Bas Saaru/ Uralikalu /Ulavalu / Horse grain

Ingredients:

Uralikalu /Ulavalu / Horse grain - 1cup
Onion chopped - 1 and 1/2 cup
Garlic - 10
Red chili powder - 2tsp
Tomato - 1 medium size
Tamarind - 1 lime size
Grated coconut - 3tbs
Sambar powder - 1tsp
Turmeric powder - 2 pinch
Daniya Jeera powder - 1tsp
Chopped Drum stick leave/Methi - 1bunch(Optional)
Chopped coriander - 2tbs

Seasoning:
Mustard seeds:1 tsp
Cumin / Jeera - 1tsp
Urad Dal - 1tsp
Curry leaves: 10
Oil: 4 tbs
Red Chili - 2

Method:
Soak Horse grain for 8 to 10 hours.
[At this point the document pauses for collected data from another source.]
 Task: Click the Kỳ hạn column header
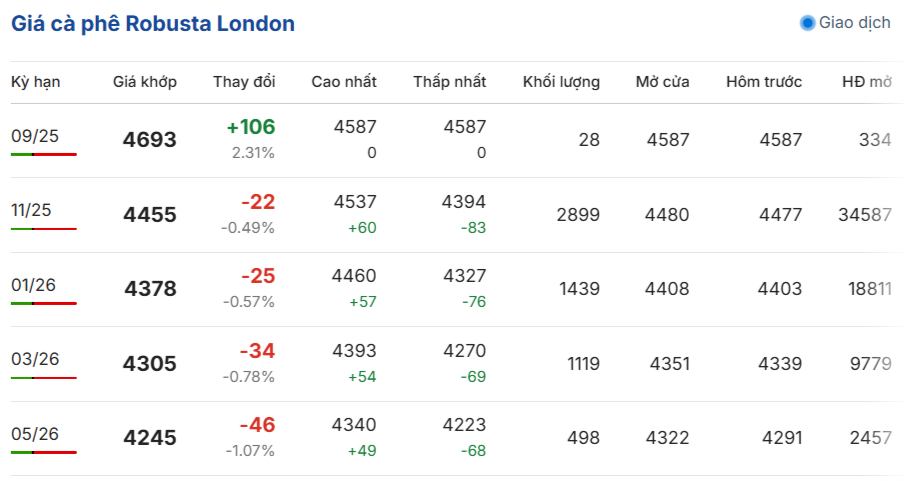[x=35, y=82]
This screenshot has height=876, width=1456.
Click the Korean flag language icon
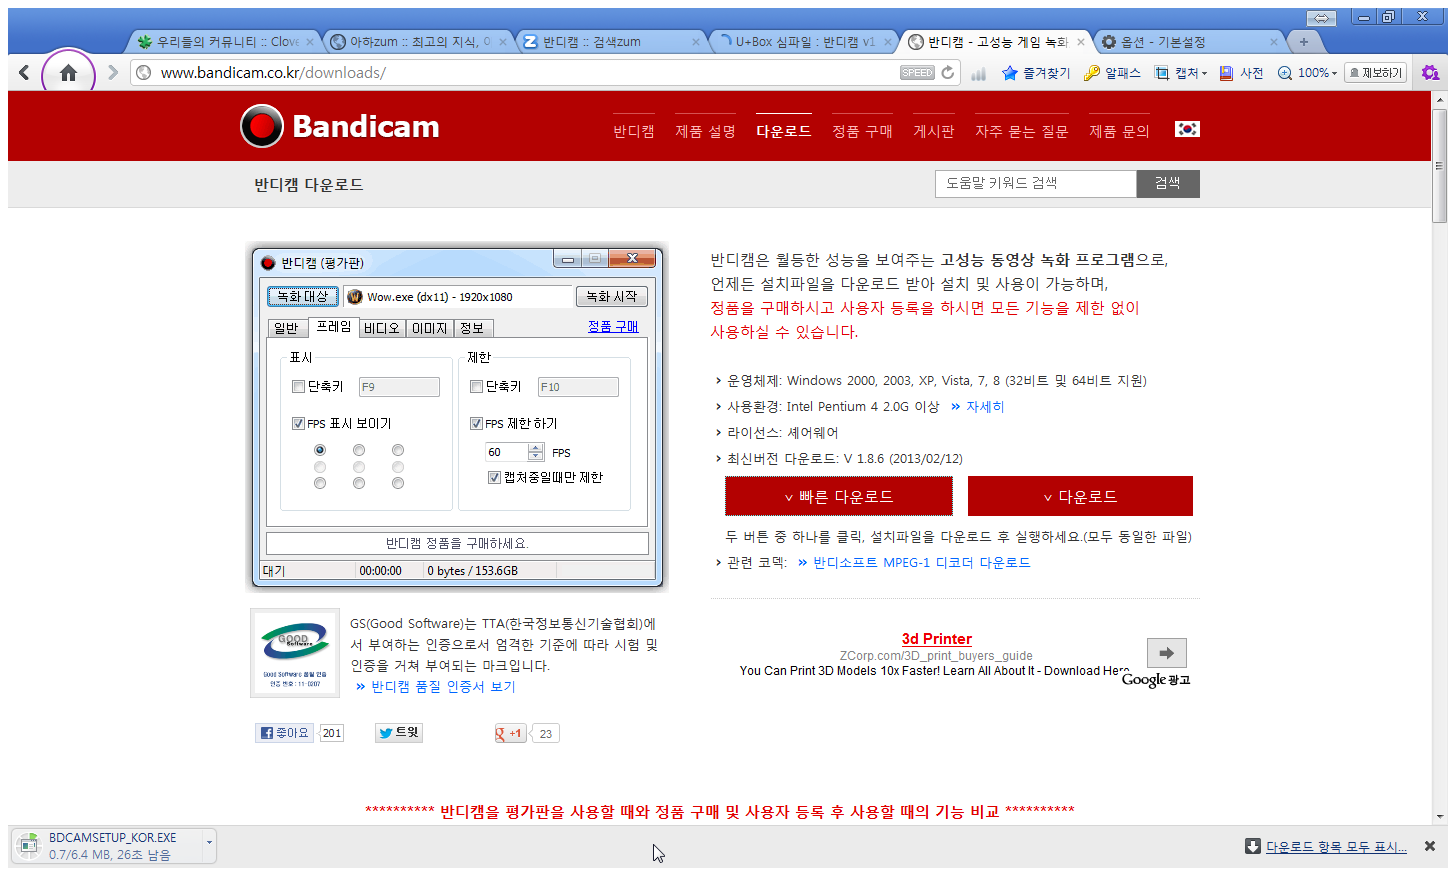tap(1187, 130)
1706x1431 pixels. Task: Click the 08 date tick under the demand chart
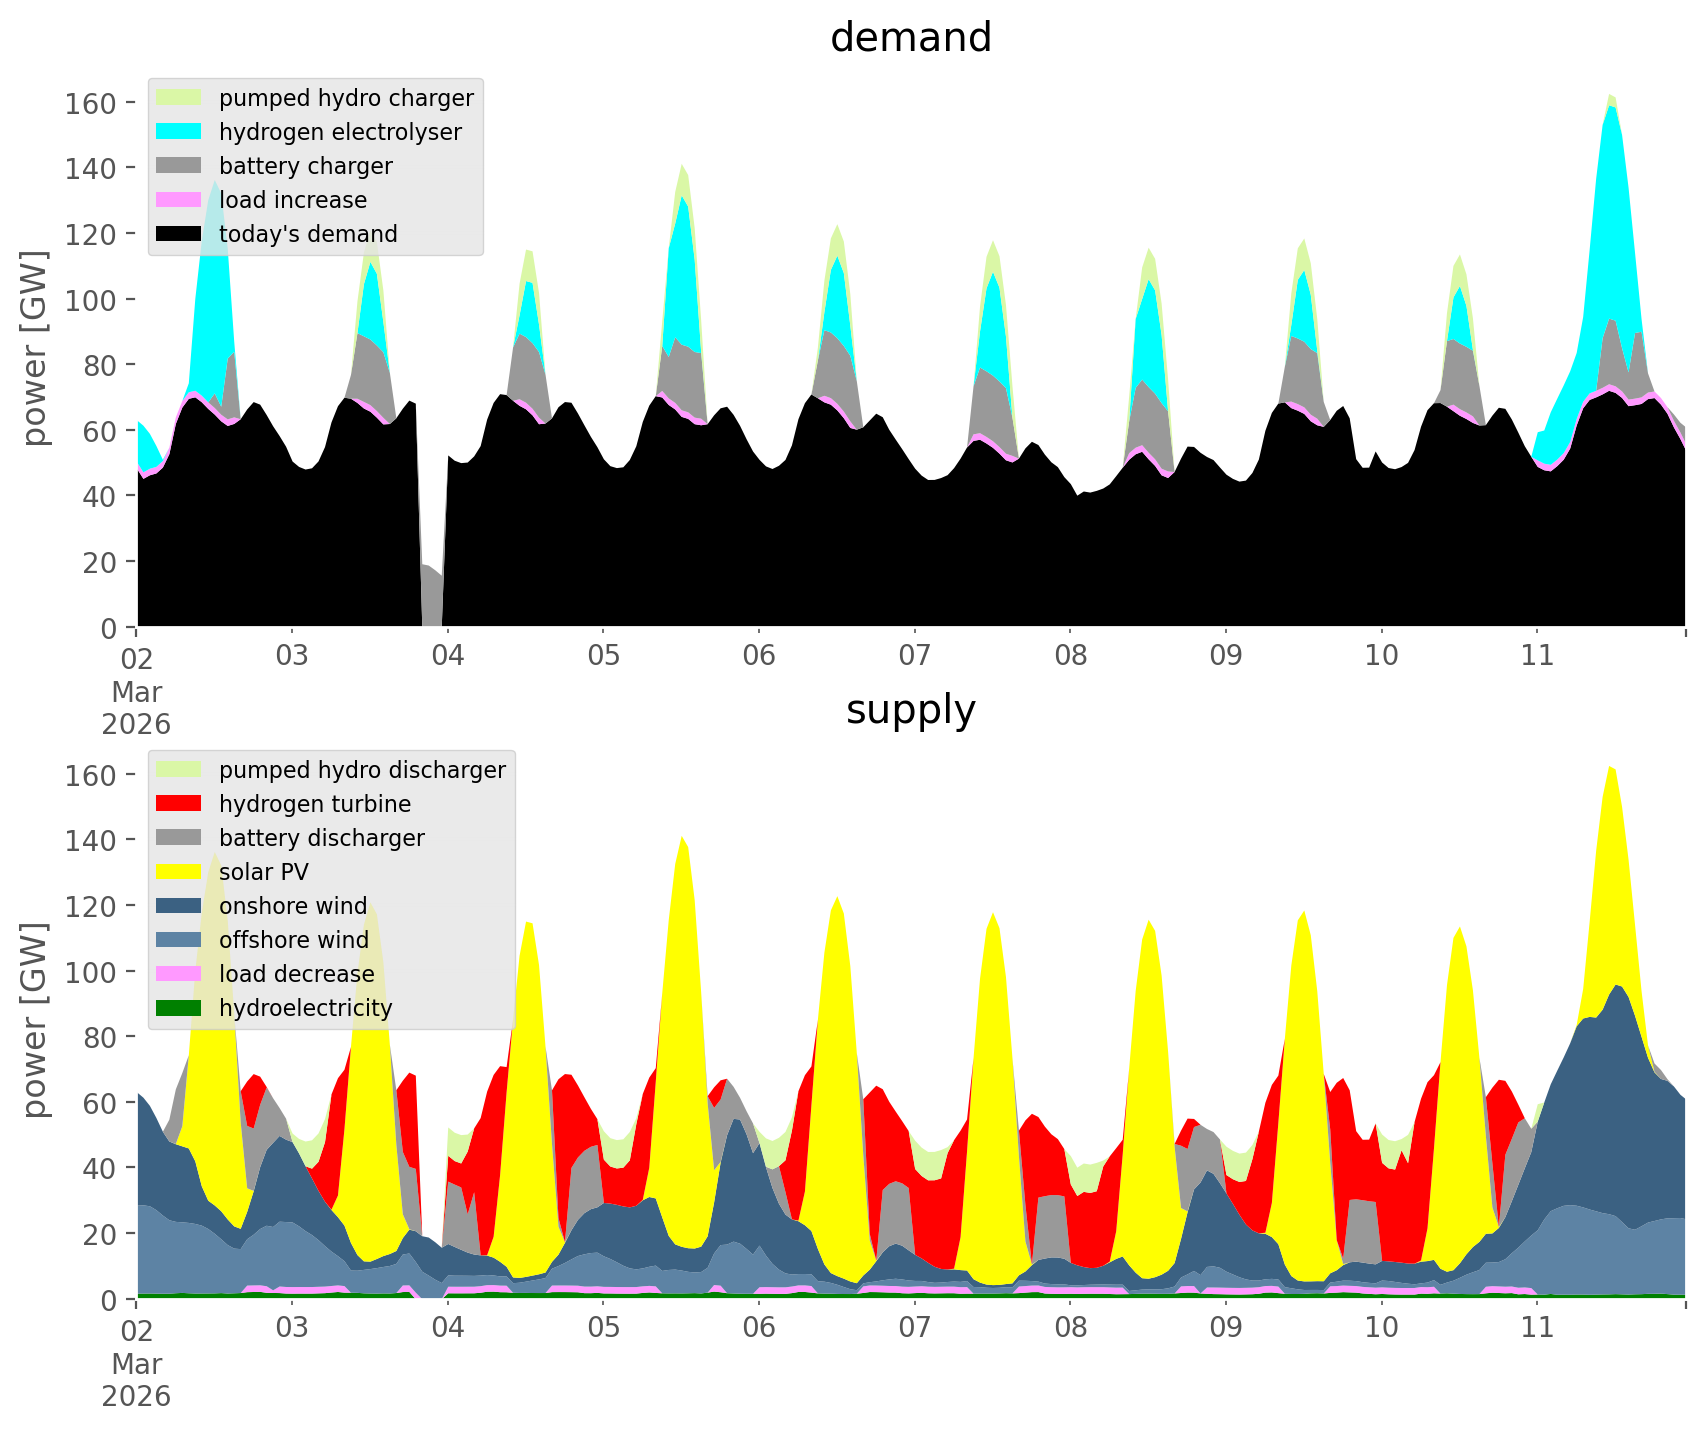(1069, 657)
We can follow our own method to sprout these grain either in cloth or in stainless steel colander.  I make my sprouts using colander, keep soaked grain in colander and cover it with a lid and leave it for 10 to 12 hours.  Container can be place in oven.  We get nice long sprouts during summer.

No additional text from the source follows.